Les banques s’acharnent-elles sur les plus modestes ? C’est en tout cas ce que dénonce le magazine 60 millions de consommateurs dans une enquête réalisée en partenariat avec l’Union nationale des familles (Unaf). Il apparaît qu’"un client standard verse chaque année 34 euros de frais liés à un solde débiteur", alors que "pour le consommateur en difficulté, c’est presque dix fois plus : 296 euros en moyenne". De manière générale, les frais et commissions ponctionnés par les banques à leurs clients en cas de dépassement de découvert ressemblent parfois à une double peine.

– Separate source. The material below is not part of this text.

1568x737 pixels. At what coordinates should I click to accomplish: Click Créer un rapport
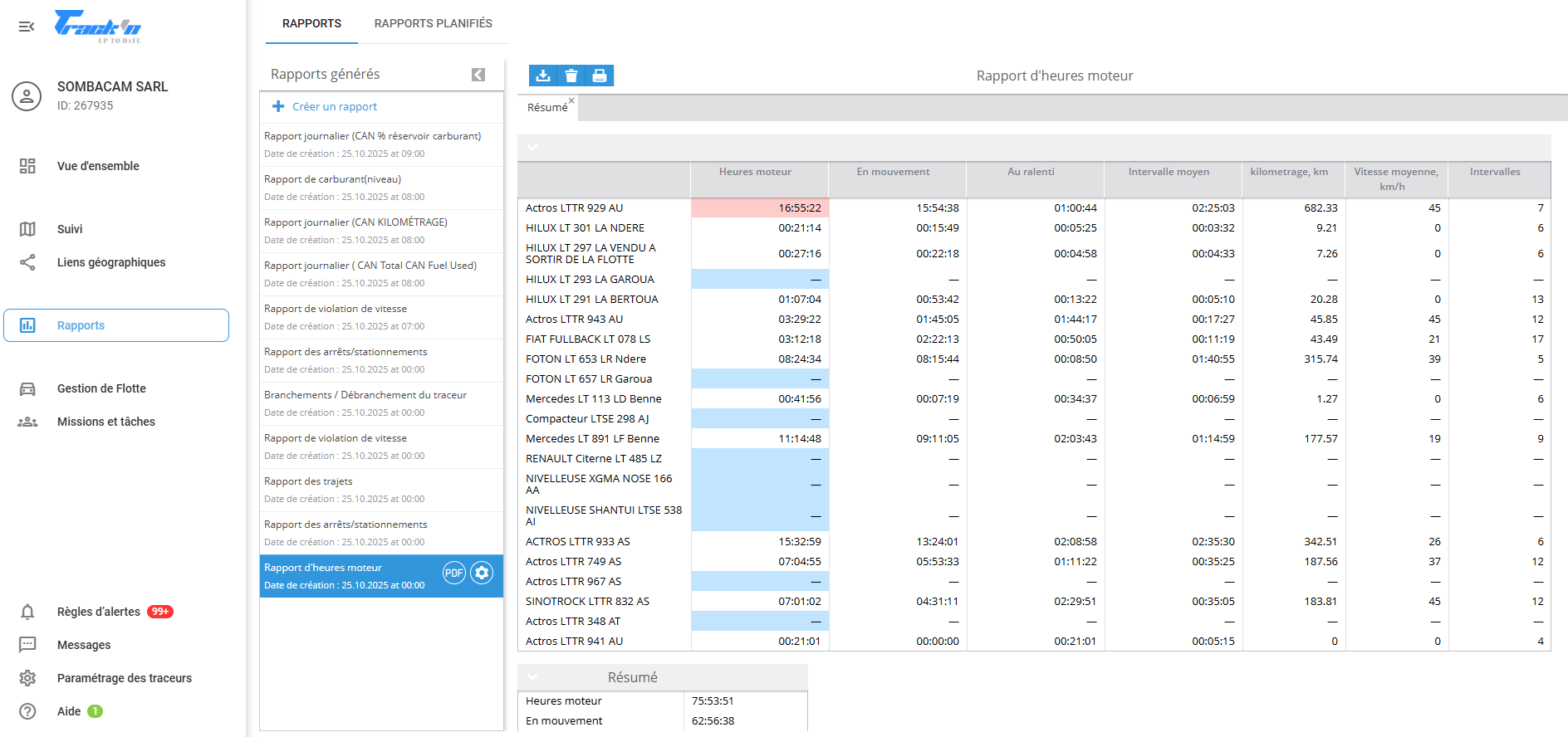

Sans découvert autorisé, les frais explosent. Les banques proposent toutes des forfaits autorisant des découverts, avec différents seuils possibles. Évidemment, ces forfaits impliquent généralement un surcoût par rapport au tarif de base des comptes bancaires. Mais avec un découvert, un paiement sans provision passe moyennant "seulement" quelques euros d’agios. Surtout, le découvert offre une marge de manœuvre plus importante.
C’est quand le solde du compte d’un client descend en dessous du découvert autorisé que les frais explosent. Si un prélèvement inattendu ou mal anticipé dépasse le seuil autorisé, la banque a deux options : accepter ou rejeter le paiement. Dans le premier cas, considéré comme un service rendu au client, la banque se réserve le droit de facturer une commission d’intervention. D’un montant forfaitaire de huit euros, elle sert théoriquement à rémunérer le travail d’analyse effectué par le conseiller avant d’accepter ou rejeter le paiement.
Commission injustifiée une fois sur deux. Sauf que, pour 60 millions de consommateurs, cette commission d’intervention a été détournée de sa fonction initiale. S’appuyant sur une consultation menée par la CGT Banque et Assurance auprès des conseillers adhérents, le magazine révèle que plus de la moitié des analyses sont désormais automatisées. Seuls 10% des conseillers affirment que la facturation d’une commission d’intervention implique systématiquement une intervention humaine, alors que 54% assurent que la décision est entièrement automatisée.
En effet, en cas de dépassement de découvert, le conseiller du client reçoit une alerte informatique avec une préconisation (acceptation ou rejet du paiement), déterminée en fonction des informations disponibles sur le titulaire du compte. Le conseiller peut aller contre l’avis préconisé mais il doit alors fournir une justification. "Bien souvent donc, le conseiller se fie à ce que propose le système informatique", assure l’un d’entre eux, cité dans l’enquête. Autrement dit, les huit euros de commission d’intervention rémunèrent le simple fait d’accepter une décision automatisée et non un travail d’analyse humain.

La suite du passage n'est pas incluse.